The Enlightenment enclosure--from whose fold I expel Hobbes for reasons of decency--had a higher goal, and a more developed philosophical scaffold to reach it. Locke and Kant especially have linked autonomy and freedom to natural universal laws. But it is a truth often acknowledged that the Enlightenment project of justifying liberalism against relativism has failed--for the most convincing description of this see Alasdair MacIntyre's After Virtue. Critical Legal Studies folks are fond of discussing this too. Post-modernism, by critiquing the universalist pretentions of the Enlightenment, also torpedoes its emancipatory ideals: without universalism the danger of authoritarianism flares up, as Jürgen Habermas learned too well in his youth.

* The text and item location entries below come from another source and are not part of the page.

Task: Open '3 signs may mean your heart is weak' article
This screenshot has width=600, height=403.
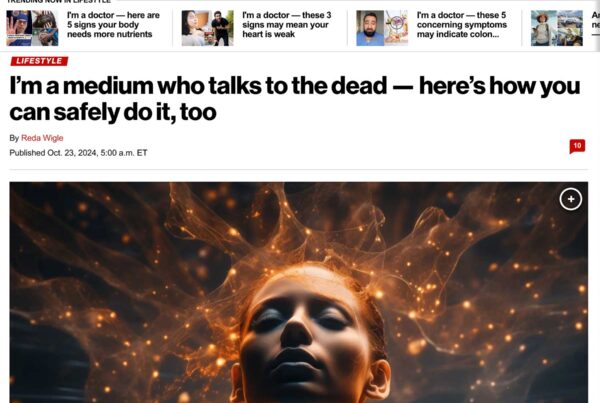Action: click(287, 25)
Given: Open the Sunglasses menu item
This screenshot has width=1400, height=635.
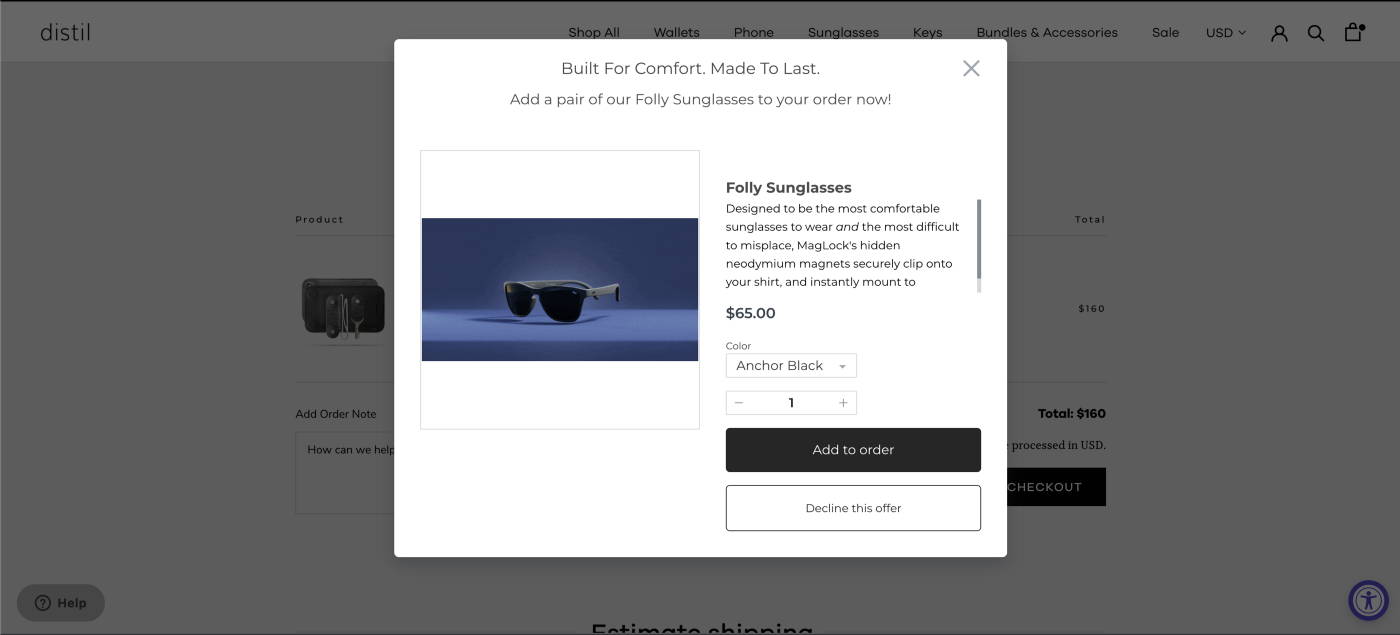Looking at the screenshot, I should pyautogui.click(x=843, y=33).
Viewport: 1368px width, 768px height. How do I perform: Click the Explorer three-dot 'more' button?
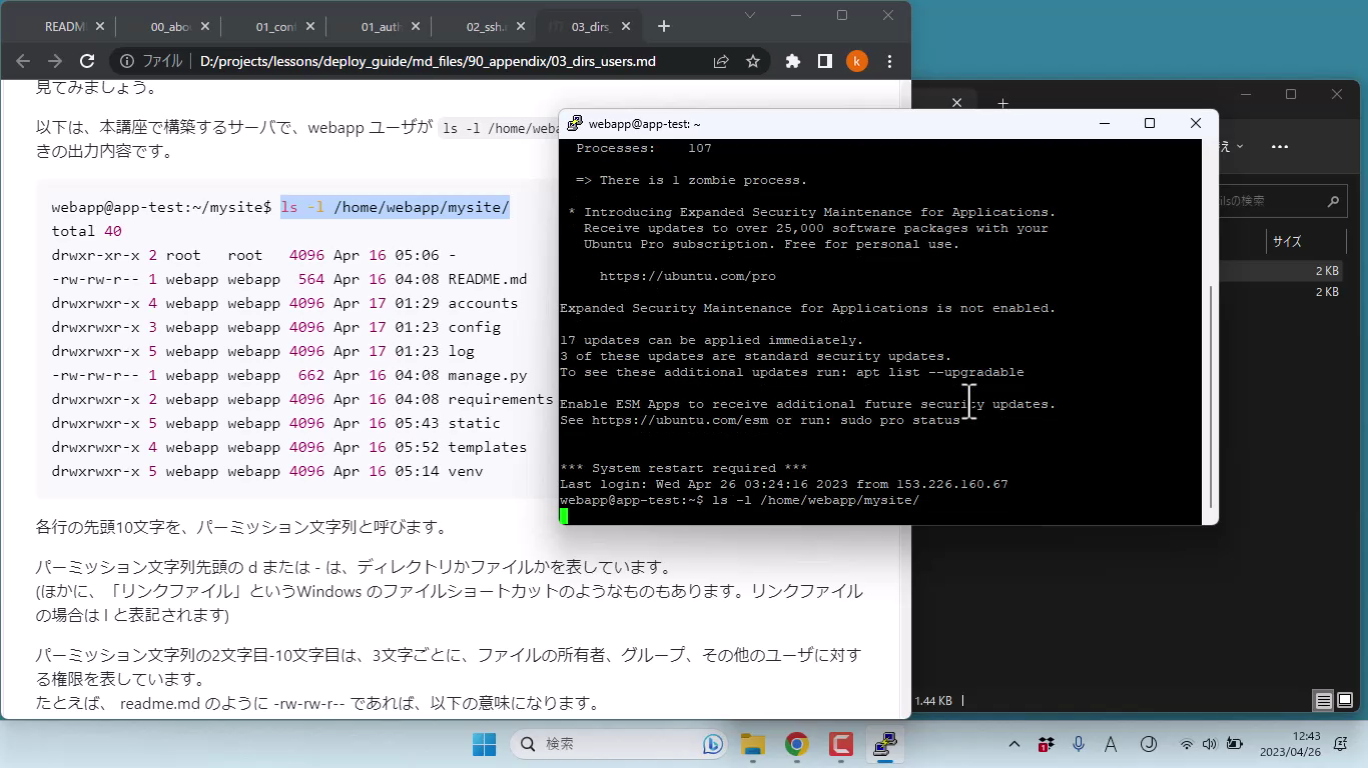tap(1280, 147)
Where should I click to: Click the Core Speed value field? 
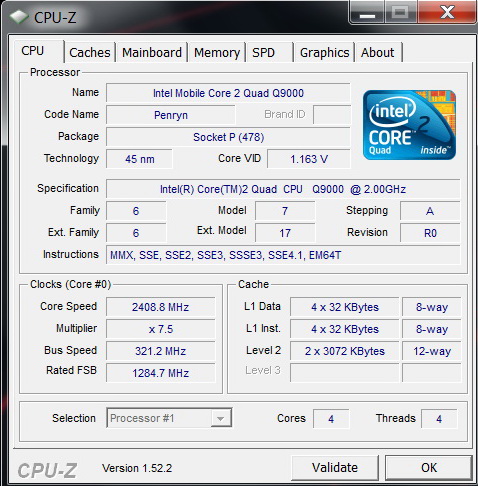click(161, 307)
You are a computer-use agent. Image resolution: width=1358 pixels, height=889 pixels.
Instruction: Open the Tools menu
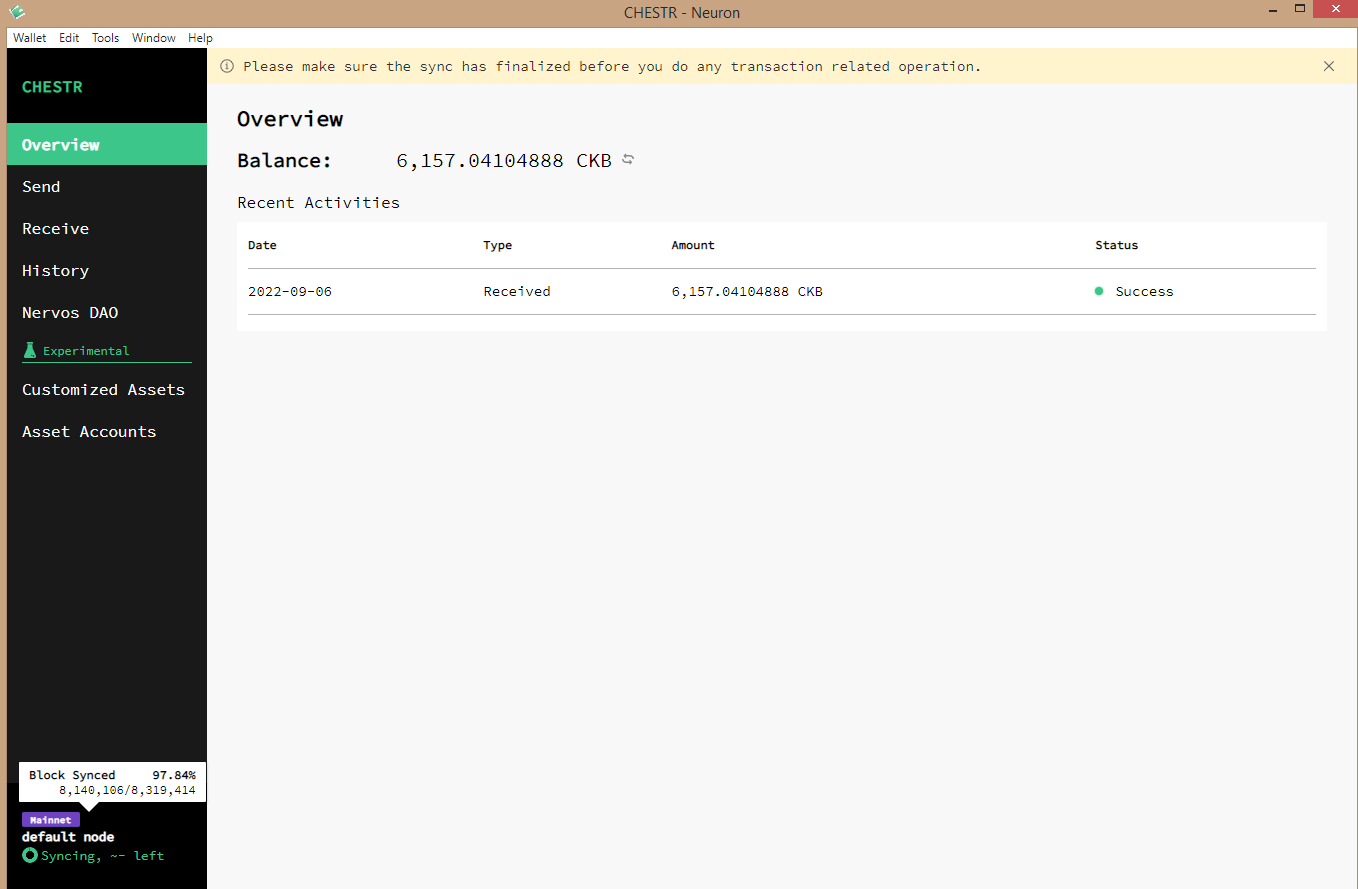(105, 38)
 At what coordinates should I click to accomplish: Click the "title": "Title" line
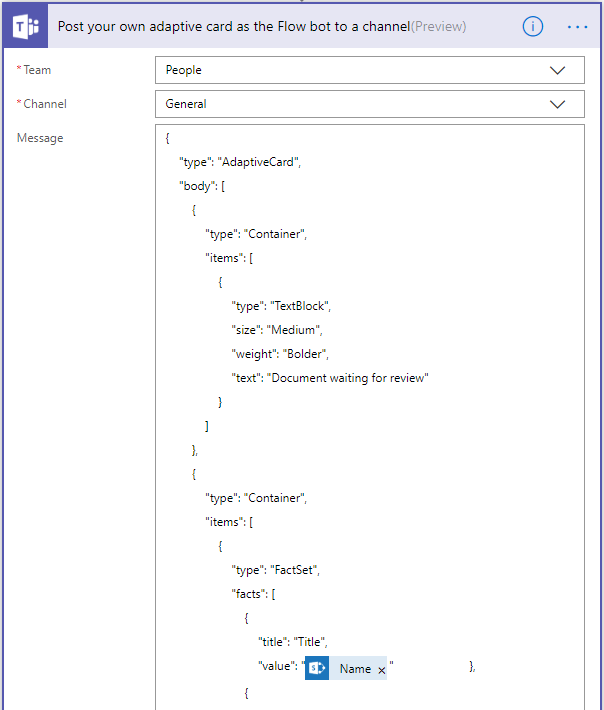pyautogui.click(x=293, y=642)
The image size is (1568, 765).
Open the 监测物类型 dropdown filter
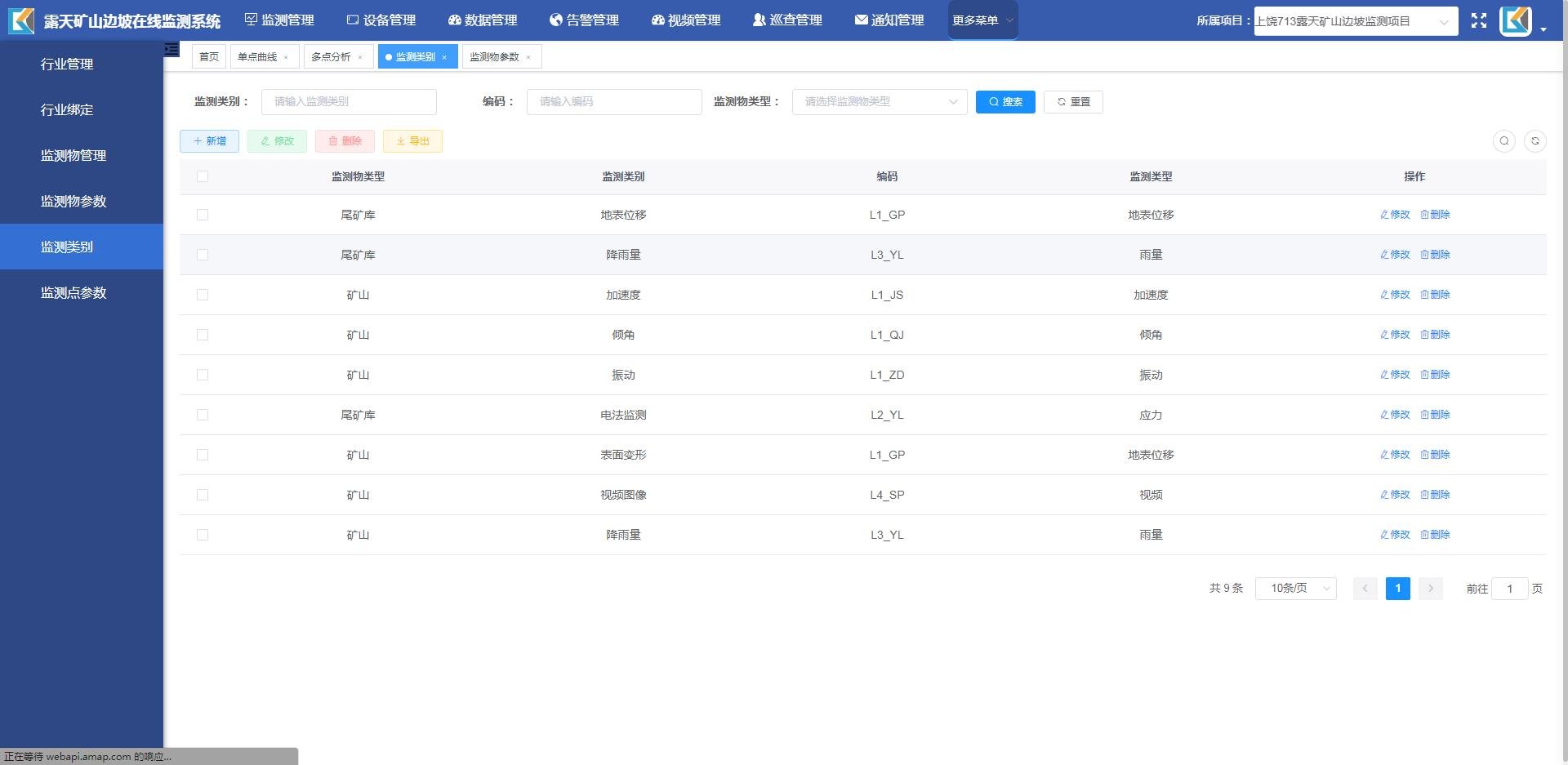[x=879, y=102]
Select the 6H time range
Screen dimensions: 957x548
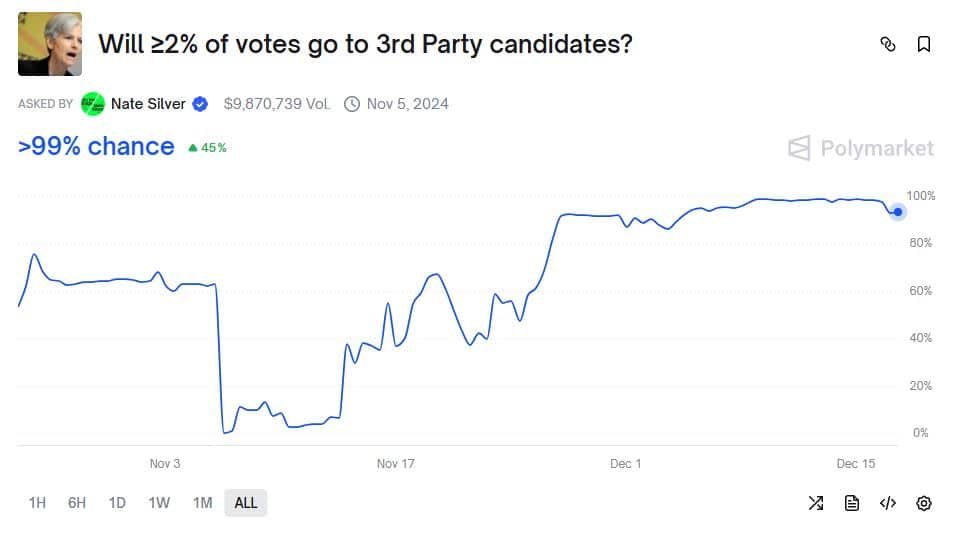pyautogui.click(x=77, y=503)

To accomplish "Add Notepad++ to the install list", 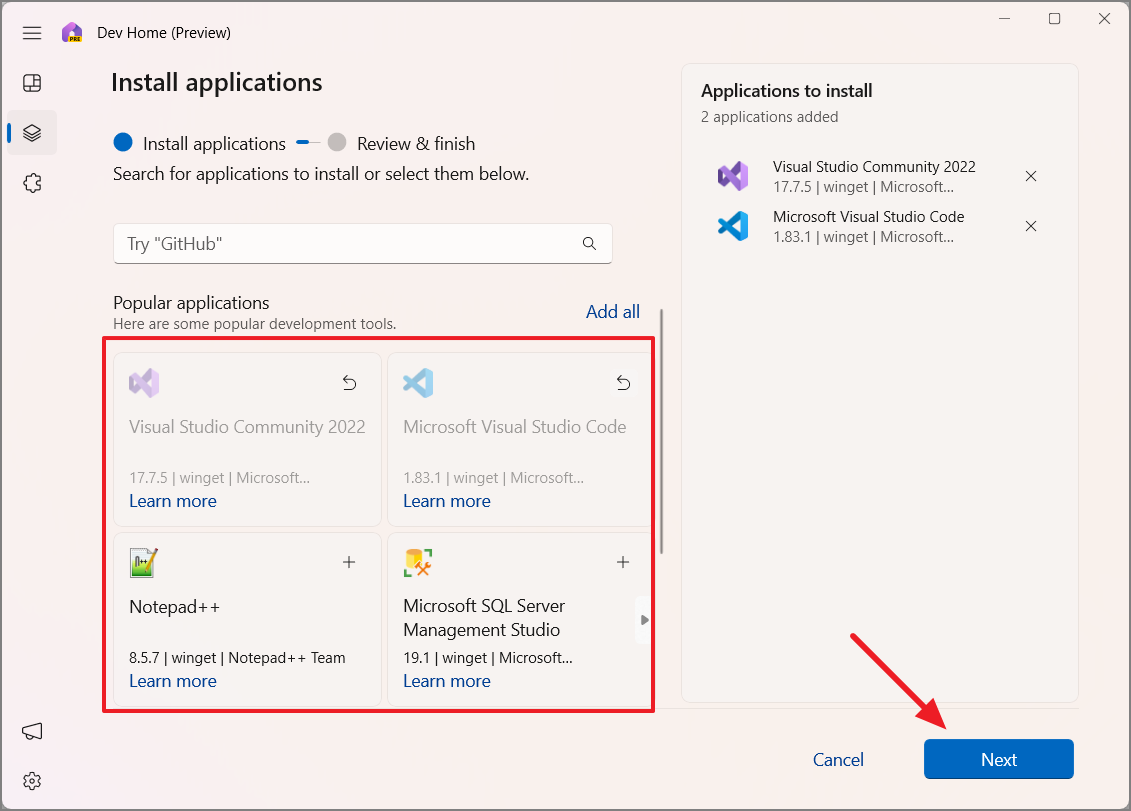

Habermas believes that we can be brought to agree as a community by the unforced force of discourse. This is because reason is universal, both as a capacity in man and in what it apprehends. This argumentation, with the intersubjectivity that implies, can take place even if God, or at least the metaphysics of morals, is dead. In attempting to convince, we engage in communicative action, criticizing reasons for holding positions, and thus we approach universal norms, despite the lack of any true ontological reality of these norms. Does this sound familiar?

Hobbes and Habermas both are concerned with the breakup of unifying narratives into localized traditions that can lead to violent conflict. Habermas believes the problem is authoritarianism; Hobbes believes that's the solution. But in both cases the radical freedom and equality of individuals in the human system is a prerequisite for the Hobbermasian theories: for Hobbes, freedom and equality mean anyone can kill anyone, and so all are vulnerable to swords and thus we must band together; for Habermas, freedom and equality mean anyone can convince anyone, so that all are vulnerable to rhetoric and thus we are bound together.

In both cases, solidarity-in-fact replaces solidarity-de-jure, and subjective contingency attempts to do the work of objective normativity. If you believe that God is dead, then Habermas is an incredibly attractive update of Hobbes. If you think God is on vacation, you might wonder whether the servant has power of attorney while the master is away.